RECORDS FOR PROCESSING START

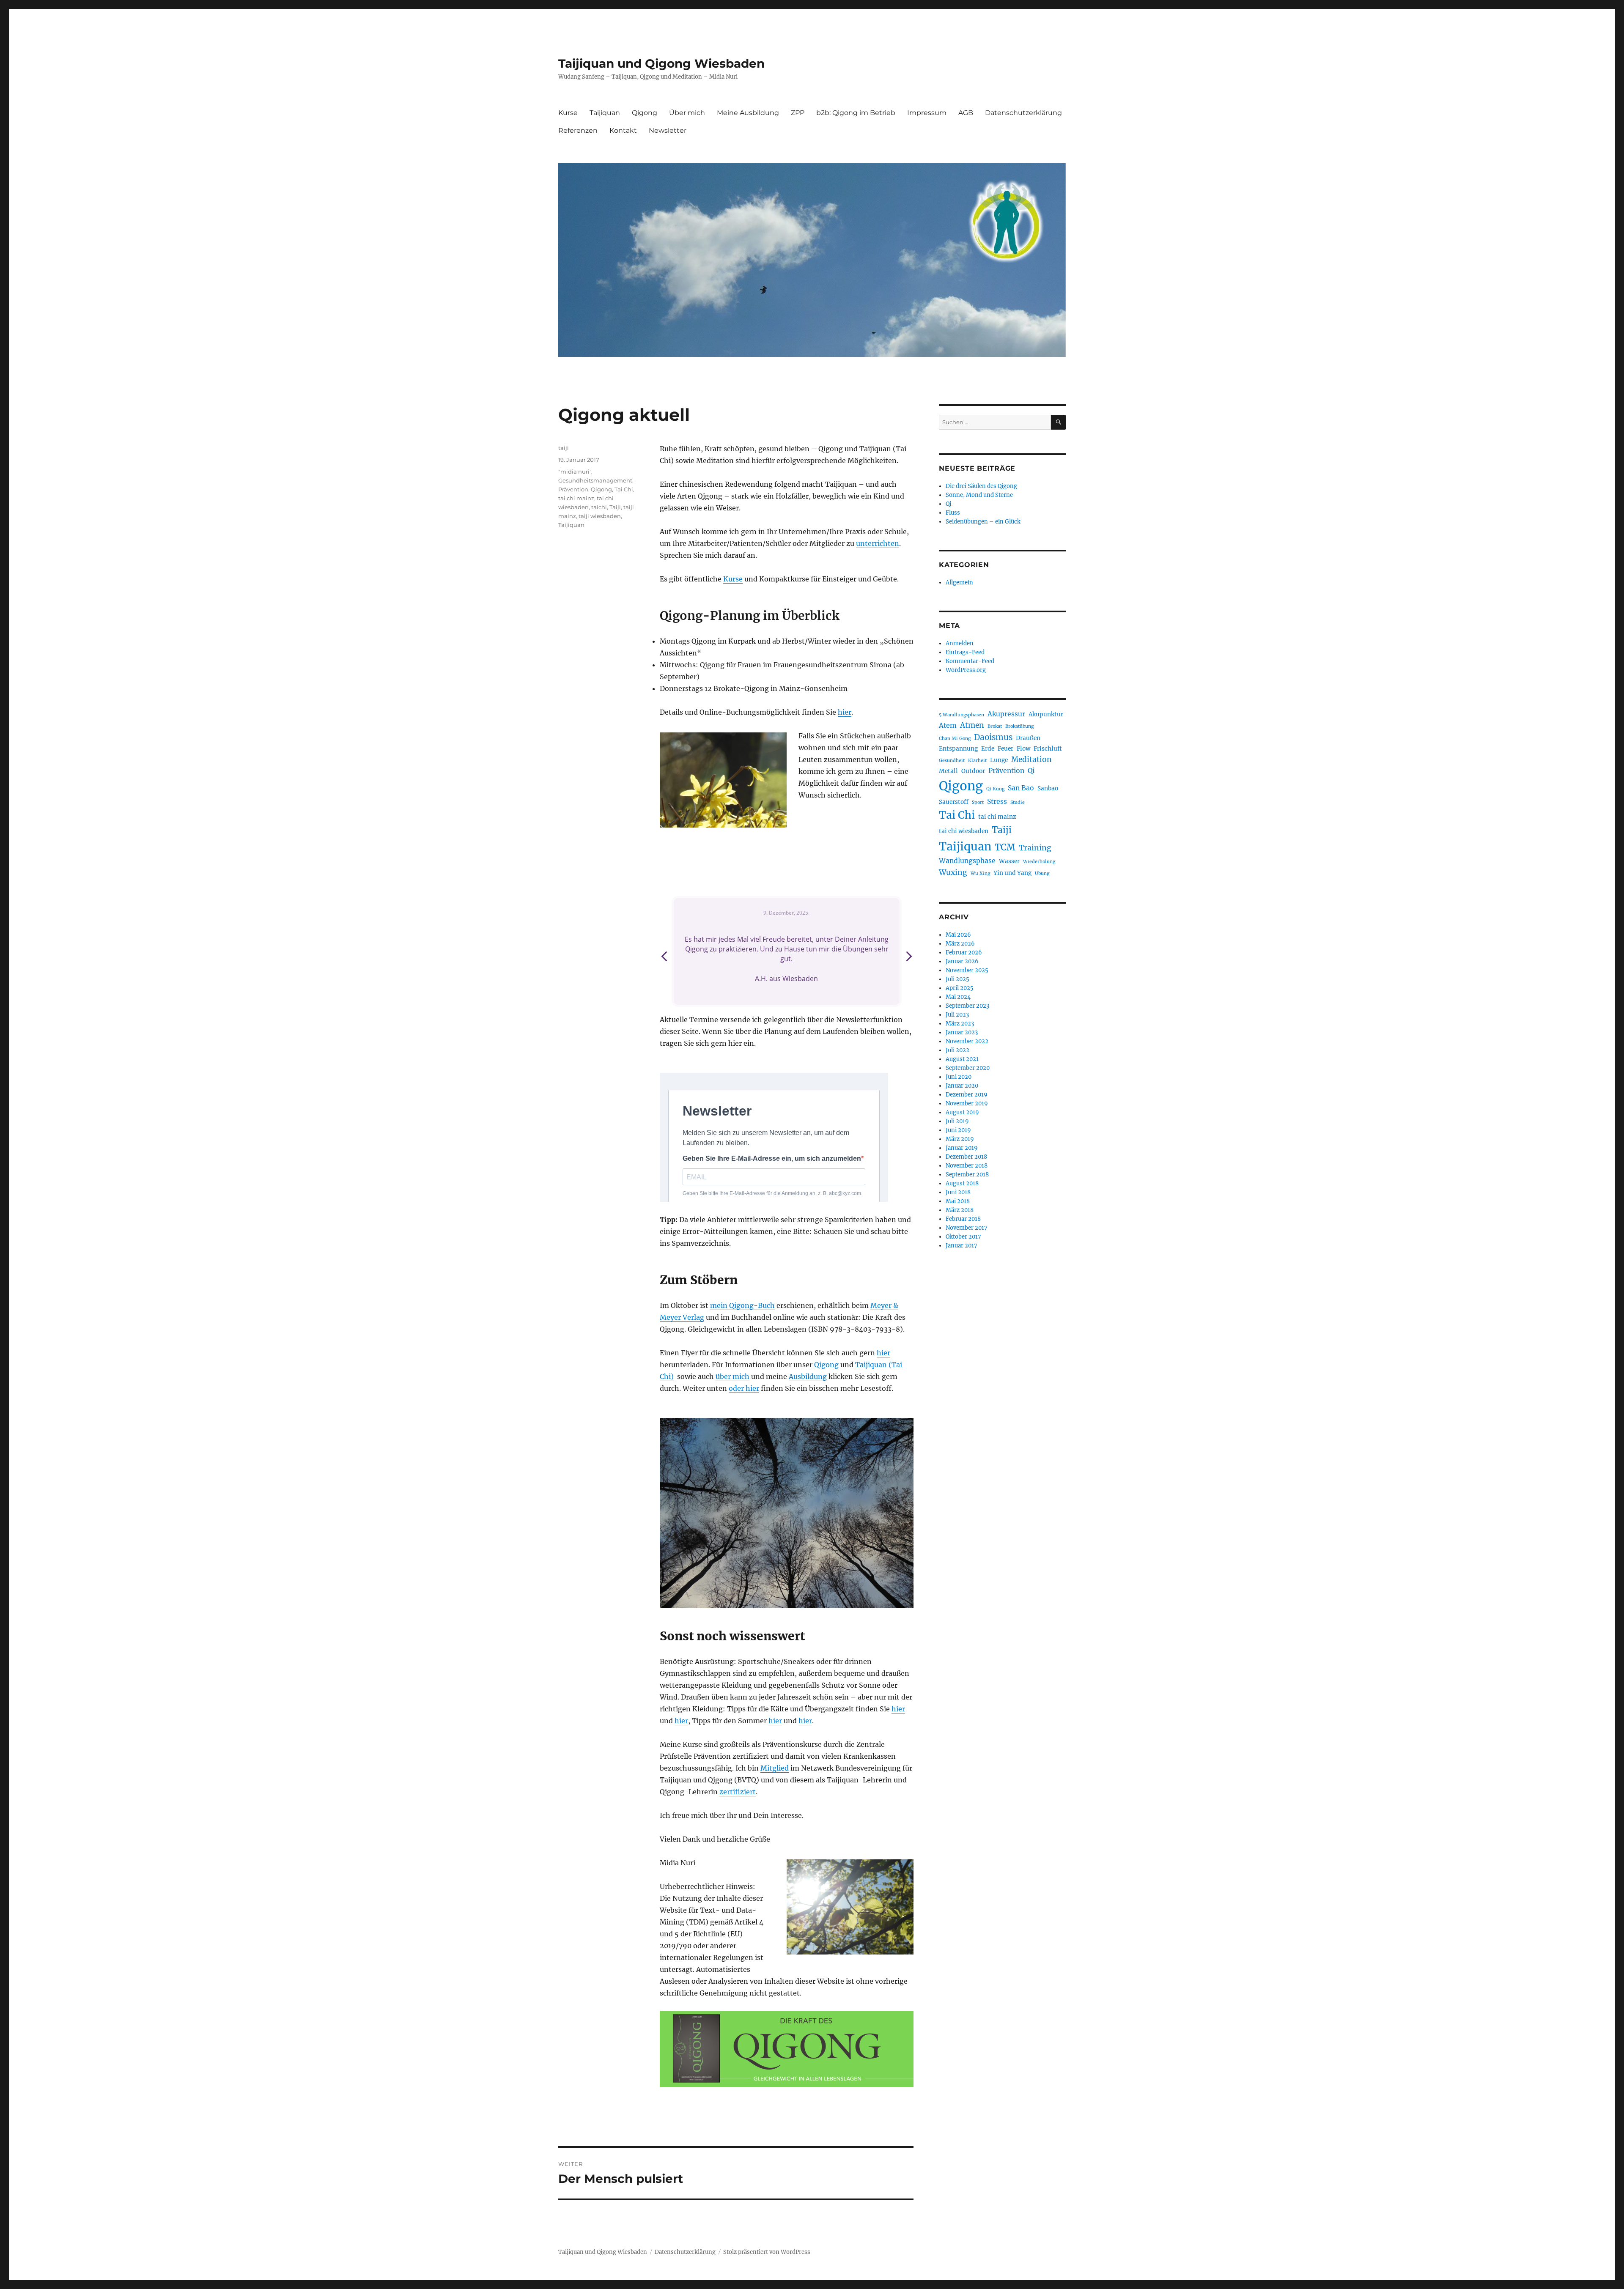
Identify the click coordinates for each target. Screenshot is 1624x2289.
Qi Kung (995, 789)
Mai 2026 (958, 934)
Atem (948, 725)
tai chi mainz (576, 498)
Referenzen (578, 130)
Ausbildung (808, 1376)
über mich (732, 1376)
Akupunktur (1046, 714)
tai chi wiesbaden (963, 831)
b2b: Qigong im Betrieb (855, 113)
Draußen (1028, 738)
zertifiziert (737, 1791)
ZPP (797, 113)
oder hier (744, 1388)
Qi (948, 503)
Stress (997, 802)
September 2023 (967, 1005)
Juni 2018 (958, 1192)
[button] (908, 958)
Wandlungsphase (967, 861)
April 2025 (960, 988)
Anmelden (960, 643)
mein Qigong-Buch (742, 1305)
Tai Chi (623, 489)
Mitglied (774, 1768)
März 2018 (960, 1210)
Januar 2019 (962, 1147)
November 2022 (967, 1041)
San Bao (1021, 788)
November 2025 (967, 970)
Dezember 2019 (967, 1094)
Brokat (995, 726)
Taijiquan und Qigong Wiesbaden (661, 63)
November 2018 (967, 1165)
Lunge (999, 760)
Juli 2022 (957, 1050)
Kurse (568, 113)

RECORDS FOR PROCESSING END
RECORDS FOR PROCESSING START

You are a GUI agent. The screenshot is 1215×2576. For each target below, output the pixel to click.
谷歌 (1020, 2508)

RECORDS FOR PROCESSING END
RECORDS FOR PROCESSING START

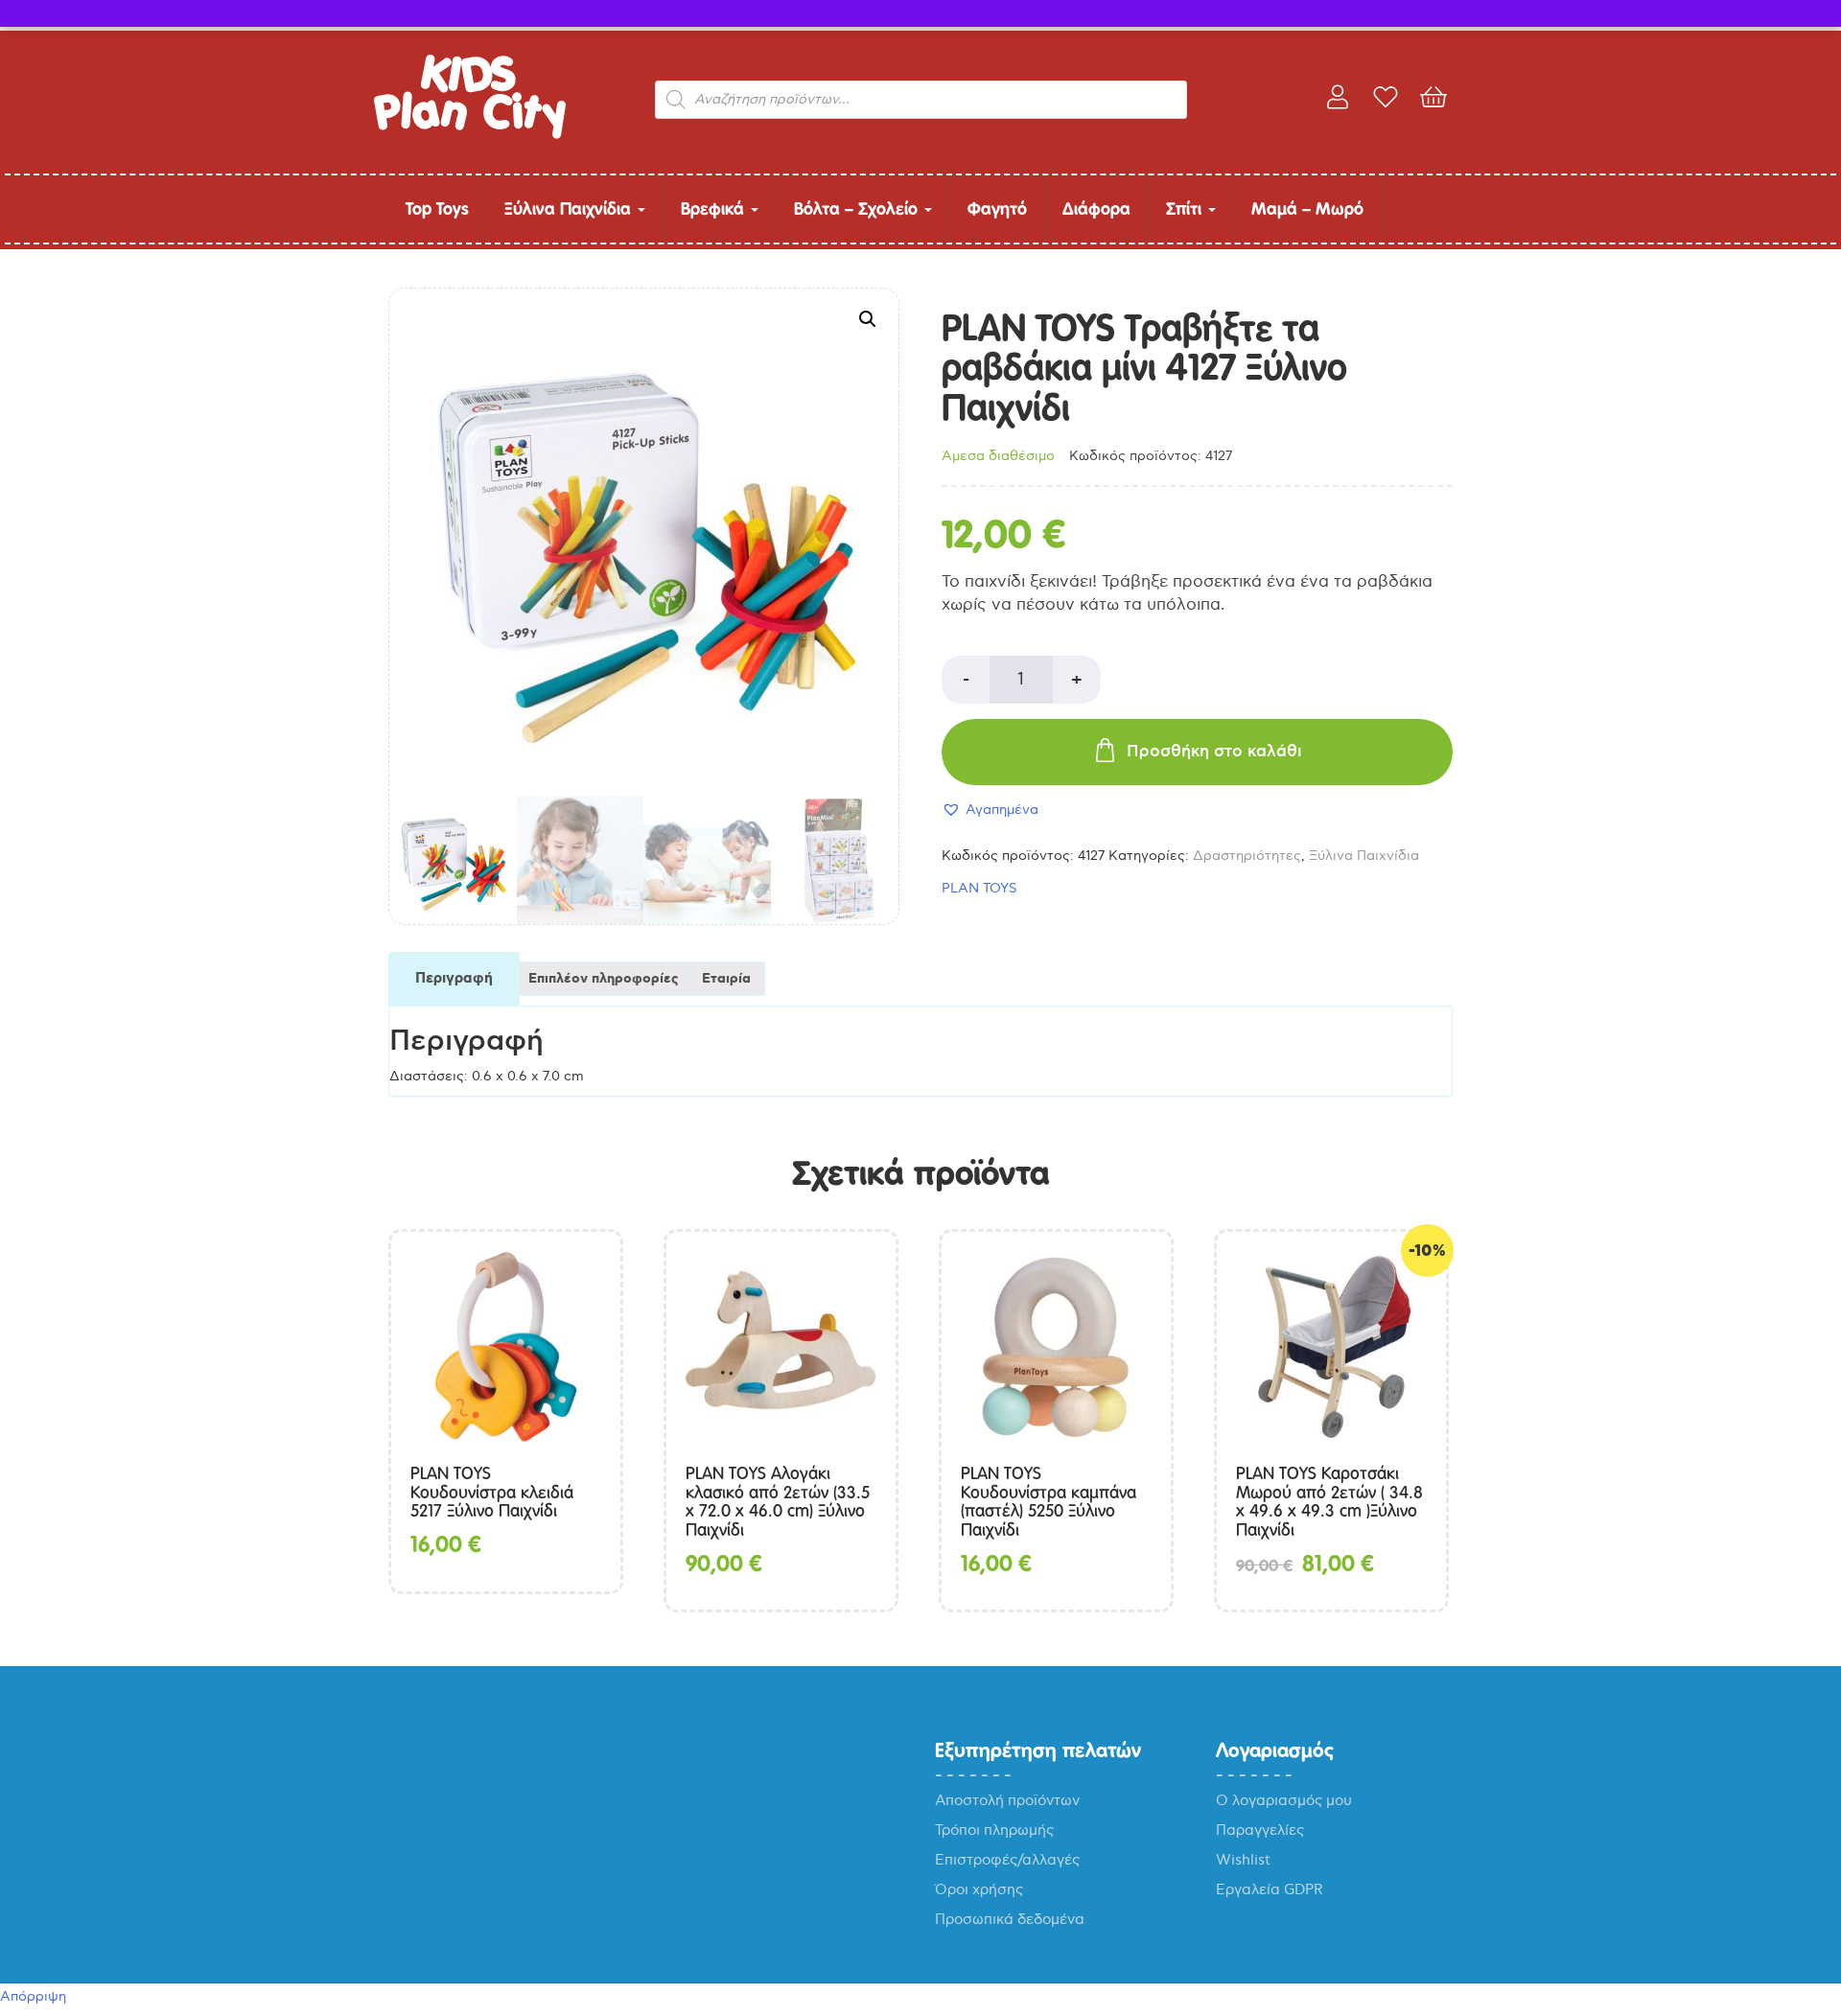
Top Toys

RECORDS FOR PROCESSING END

§ WHAT IS NEEDED:
In the records above, find the line with "Juni 2018 (958, 1192)"; write out exactly that line and each one after it, stopping after the line with "Kurse (568, 113)".

§ EXPECTED ANSWER:
Juni 2018 (958, 1192)
[button] (908, 958)
Wandlungsphase (967, 861)
April 2025 (960, 988)
Anmelden (960, 643)
mein Qigong-Buch (742, 1305)
Tai Chi (623, 489)
Mitglied (774, 1768)
März 2018 (960, 1210)
Januar 2019 (962, 1147)
November 2022 (967, 1041)
San Bao (1021, 788)
November 2025 (967, 970)
Dezember 2019 (967, 1094)
Brokat (995, 726)
Taijiquan und Qigong Wiesbaden (661, 63)
November 2018 (967, 1165)
Lunge (999, 760)
Juli 2022 (957, 1050)
Kurse (568, 113)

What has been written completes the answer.